» **SOURCE TEXT**:
# # # # #
This whole chicken is INCREDIBLY juicy, tender, flavorful and the meat just falls off the bones. Throw in some potatoes, carrots and you have yourself an effortless one pot weeknight meal.
Course Main
Cuisine Fusion
Prep Time 15 minutes
Cook Time 1 hour 15 minutes
Total Time 1 hour 30 minutes
Servings 6 -7
Calories 457kcal
Author Imma

Ingredients

  • 4- 5 pound whole bone-in chicken skin on
  • Creole Salt to taste
  • 3-4 garlic cloves minced
  • 1 teaspoon grated ginger
  • 1 Tablespoon minced thyme
  • 1 1/2 Tablespoons finely diced Lemongrass
  • 2-3 Tablespoons cooking oil Canola, vegetable
  • 2 teaspoons smoked paprika
  • 1 teaspoon curry powder
  • ½-1 teaspoon cayenne pepper or more
  • ½ -1 medium onion diced
  • 13 - 15 oz canned coconut milk regular or light
  • 1 cup water or more
  • Optional
  • 1- teaspoon white pepper
  • 1– 2 pounds baby new potatoes

Instructions

  • Preheat the oven to 375° F
  • Rinse chicken with water, inside and out, then pat dry with paper towels. Rub inside and out chicken with salt, white pepper slipping salt under skin where possible and rubbing some into cavities. so that it's uniformly distributed. Or you may use creole salt Like I did.
  • In a small pan combine garlic, ginger, thyme, and lemon grass. Mix with about 1-2 tablespoon oil or coconut milk
  • Generously baste inner cavities of chicken with lemon grass mixture, apply some of the liquid from the mixture to exterior of the chicken- then refrigerate until ready to cook.
  • When ready to cook add oil to a Dutch oven (preferably with a tight fitting cover) over medium.
# # # # #
» **DATA EXTRACT**:
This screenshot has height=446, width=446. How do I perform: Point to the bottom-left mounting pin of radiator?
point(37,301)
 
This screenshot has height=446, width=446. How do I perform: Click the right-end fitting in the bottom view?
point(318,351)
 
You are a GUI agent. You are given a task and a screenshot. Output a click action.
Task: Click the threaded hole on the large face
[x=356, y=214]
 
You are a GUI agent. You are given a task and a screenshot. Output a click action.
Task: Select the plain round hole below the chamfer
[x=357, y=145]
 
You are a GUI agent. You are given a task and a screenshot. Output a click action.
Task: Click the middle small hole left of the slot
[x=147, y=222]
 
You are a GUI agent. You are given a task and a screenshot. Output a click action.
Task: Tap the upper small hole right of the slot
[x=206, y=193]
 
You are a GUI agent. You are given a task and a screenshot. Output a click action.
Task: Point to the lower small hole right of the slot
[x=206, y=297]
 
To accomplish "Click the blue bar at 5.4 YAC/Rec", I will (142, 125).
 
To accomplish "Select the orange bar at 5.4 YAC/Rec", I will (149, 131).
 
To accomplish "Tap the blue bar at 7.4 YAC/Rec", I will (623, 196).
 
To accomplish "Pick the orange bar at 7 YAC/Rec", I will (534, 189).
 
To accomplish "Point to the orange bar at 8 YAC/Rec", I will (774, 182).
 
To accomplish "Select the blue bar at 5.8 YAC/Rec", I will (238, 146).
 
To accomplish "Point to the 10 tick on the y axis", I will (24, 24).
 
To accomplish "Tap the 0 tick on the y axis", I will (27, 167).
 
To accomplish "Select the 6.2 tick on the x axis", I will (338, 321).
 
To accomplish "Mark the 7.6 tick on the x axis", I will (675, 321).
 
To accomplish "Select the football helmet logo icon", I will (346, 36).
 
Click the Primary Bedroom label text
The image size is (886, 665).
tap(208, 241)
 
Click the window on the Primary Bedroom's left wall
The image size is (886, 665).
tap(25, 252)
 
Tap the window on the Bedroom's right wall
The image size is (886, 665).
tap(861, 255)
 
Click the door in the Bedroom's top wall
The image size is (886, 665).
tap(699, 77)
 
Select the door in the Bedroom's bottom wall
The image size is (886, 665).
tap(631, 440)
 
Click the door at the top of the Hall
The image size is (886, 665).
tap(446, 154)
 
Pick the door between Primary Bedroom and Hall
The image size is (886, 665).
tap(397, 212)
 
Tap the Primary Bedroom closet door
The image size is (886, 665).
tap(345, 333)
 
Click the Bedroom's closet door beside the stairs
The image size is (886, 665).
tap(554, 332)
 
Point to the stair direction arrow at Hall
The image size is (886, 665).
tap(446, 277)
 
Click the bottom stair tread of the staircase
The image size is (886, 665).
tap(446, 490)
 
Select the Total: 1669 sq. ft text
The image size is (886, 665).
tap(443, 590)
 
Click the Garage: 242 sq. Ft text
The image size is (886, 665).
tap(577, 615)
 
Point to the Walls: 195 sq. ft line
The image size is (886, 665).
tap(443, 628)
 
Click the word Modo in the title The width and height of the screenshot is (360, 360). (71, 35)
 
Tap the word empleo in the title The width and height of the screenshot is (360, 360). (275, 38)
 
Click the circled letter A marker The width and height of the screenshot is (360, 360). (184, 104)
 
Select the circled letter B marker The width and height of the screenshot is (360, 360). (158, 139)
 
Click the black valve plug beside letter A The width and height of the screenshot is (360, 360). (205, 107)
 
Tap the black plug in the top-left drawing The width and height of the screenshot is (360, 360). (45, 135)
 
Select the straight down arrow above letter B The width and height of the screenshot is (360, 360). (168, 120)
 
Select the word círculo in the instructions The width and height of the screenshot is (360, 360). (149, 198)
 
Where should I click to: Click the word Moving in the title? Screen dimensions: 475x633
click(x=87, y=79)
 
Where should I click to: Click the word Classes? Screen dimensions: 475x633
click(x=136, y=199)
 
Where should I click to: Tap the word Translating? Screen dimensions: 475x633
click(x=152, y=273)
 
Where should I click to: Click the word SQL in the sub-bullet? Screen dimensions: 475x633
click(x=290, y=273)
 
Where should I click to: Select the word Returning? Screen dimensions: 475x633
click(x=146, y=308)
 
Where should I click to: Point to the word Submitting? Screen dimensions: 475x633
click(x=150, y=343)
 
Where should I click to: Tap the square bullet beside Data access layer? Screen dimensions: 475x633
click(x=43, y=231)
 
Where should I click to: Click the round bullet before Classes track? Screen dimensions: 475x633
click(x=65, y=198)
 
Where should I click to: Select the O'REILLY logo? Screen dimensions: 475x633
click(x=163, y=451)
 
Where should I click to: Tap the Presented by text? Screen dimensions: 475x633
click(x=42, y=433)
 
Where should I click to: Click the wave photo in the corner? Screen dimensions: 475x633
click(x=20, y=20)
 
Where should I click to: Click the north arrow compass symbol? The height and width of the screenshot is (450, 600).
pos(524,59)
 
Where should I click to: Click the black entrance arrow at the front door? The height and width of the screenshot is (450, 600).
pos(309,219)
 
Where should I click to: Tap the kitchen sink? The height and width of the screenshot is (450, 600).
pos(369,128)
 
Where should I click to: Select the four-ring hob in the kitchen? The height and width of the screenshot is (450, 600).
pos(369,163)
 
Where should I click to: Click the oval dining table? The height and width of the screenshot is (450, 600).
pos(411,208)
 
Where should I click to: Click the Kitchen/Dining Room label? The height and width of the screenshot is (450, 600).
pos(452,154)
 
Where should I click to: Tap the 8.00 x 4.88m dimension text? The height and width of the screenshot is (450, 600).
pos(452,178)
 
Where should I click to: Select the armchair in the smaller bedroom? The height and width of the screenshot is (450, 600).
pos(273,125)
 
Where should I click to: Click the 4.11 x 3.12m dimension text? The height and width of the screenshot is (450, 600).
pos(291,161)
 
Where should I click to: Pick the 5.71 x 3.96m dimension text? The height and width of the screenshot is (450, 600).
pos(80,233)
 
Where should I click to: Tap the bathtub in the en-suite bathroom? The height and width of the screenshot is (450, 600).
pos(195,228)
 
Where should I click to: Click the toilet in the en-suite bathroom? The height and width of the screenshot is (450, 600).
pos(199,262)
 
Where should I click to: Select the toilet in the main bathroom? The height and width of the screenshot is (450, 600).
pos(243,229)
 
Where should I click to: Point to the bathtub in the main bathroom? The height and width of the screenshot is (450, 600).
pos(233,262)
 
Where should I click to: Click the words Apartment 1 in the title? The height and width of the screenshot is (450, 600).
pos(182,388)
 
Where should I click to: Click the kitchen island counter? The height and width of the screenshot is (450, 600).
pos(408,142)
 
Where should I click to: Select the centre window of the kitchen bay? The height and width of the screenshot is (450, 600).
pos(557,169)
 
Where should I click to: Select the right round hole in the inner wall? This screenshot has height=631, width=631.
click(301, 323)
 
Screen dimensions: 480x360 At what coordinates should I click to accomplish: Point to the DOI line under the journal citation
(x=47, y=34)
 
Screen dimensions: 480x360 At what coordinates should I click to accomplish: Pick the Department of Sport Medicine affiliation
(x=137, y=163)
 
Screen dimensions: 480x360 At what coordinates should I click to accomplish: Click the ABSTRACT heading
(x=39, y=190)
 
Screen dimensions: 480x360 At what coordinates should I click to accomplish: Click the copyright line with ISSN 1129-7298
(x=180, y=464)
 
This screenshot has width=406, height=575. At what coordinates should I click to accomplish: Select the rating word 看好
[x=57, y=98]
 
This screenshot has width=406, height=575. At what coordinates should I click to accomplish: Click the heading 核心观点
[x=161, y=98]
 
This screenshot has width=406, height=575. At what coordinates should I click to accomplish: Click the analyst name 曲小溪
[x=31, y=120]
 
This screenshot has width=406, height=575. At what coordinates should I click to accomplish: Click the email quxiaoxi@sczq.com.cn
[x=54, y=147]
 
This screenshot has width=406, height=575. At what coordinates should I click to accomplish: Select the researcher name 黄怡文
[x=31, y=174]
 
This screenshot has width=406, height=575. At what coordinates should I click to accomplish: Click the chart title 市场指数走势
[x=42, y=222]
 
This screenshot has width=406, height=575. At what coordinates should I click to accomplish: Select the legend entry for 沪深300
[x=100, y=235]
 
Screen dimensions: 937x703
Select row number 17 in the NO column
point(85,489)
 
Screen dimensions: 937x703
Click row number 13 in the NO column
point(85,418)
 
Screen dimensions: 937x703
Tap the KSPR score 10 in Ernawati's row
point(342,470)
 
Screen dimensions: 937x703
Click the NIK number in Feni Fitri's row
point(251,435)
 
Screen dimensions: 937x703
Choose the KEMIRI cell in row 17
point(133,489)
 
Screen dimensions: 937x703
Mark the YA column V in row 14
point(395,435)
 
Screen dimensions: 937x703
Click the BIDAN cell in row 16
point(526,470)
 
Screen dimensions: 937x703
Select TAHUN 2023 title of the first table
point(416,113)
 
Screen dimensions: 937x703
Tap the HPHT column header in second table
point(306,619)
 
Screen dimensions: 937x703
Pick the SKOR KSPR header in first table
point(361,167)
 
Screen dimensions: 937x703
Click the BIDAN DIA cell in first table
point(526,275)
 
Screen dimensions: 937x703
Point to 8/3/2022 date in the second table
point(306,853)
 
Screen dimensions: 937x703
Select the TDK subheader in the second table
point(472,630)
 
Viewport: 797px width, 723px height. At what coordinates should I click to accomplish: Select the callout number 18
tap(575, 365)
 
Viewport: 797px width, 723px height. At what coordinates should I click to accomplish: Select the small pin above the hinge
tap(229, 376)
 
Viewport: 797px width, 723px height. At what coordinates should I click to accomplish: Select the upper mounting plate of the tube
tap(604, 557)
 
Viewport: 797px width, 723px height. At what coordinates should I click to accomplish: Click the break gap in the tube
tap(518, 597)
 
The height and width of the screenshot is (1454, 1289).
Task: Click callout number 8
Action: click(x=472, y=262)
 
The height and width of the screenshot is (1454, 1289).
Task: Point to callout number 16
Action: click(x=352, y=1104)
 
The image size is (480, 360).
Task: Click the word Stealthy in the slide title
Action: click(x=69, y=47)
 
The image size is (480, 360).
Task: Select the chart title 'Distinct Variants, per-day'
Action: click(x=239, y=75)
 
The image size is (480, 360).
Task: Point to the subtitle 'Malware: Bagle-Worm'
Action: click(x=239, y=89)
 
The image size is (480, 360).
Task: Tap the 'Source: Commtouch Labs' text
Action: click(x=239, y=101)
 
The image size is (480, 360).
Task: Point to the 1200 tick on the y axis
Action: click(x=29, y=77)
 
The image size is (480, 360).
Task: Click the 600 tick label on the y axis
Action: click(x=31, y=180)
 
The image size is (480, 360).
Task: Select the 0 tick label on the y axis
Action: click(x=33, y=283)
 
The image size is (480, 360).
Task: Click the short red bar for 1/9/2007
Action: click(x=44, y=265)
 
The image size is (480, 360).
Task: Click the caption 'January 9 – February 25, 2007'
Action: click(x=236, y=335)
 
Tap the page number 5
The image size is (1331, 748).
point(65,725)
# # # # #
» **OBJECTIVE**: From the chicken recipe, reproduce verbatim the passage that begins with the words containing "Instructions" and ends with "ready to cook.".

» **RESULT**:
Instructions

  • Preheat the oven to 375° F
  • Rinse chicken with water, inside and out, then pat dry with paper towels. Rub inside and out chicken with salt, white pepper slipping salt under skin where possible and rubbing some into cavities. so that it's uniformly distributed. Or you may use creole salt Like I did.
  • In a small pan combine garlic, ginger, thyme, and lemon grass. Mix with about 1-2 tablespoon oil or coconut milk
  • Generously baste inner cavities of chicken with lemon grass mixture, apply some of the liquid from the mixture to exterior of the chicken- then refrigerate until ready to cook.